意思を持たない均一な目でシステマチックに蠢く姿を見ているだけで気分が悪くなる。
怖いもの見たさで虫の生涯を調べてみては、生から死、そして次代へのサイクルがあまりにも効率化されているのを目の当たりにして鳥肌を立てて怯えている。
だがあえて最近はその虫について、明確に意図を持って深く調べるようになった。
私は虫を知ろうとしている。
恐れとは不理解からくるものだ。
理解できない物事を人は簡単に怖がる。
それは人間に対してだって同じことであり、俺たちは独り言を言いながら彷徨くおっさんがこの世で一番怖い。
虫と同様に、何がしたいのか分からないから怖いのだ。
虫はその生態を知れば自ずと彼らの動きの意味が分かるようになり対処もできるようになる。
おっさんも独り言の意味が分かれば恐怖から憐憫へと視点を転換できるというわけだ。
ということで最近の俺は隙を見つけては虫を捕まえたり虫の解説をする動画を見るようにしている。

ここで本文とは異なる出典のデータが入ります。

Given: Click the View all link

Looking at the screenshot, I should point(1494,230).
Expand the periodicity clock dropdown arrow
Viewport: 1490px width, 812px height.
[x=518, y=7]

最初のうちは名も知らぬ気持ちの悪い虫だった奴らも、いつの間にか名前を覚えていたり、いつの間にかその生態が理解できるようになっていく。
動画は虫の動きや姿を確認しながら、奴らの生態を解説してくれるものだから図鑑やネットのページで調べるよりもより体感的に脳へと印象が伝わる。
徐々に慣れてきて、今ならその辺の甲虫ならばもしかすると手に取って観察することさえ出来るのではないかと思えてきている。
これは知ることで起きた明確な進歩だ。
なんなら推しの虫もできてきたかもしれない。
最近はグラントシロカブトというカブトムシと、オオスカシバという蛾がなんとなく気になってきている。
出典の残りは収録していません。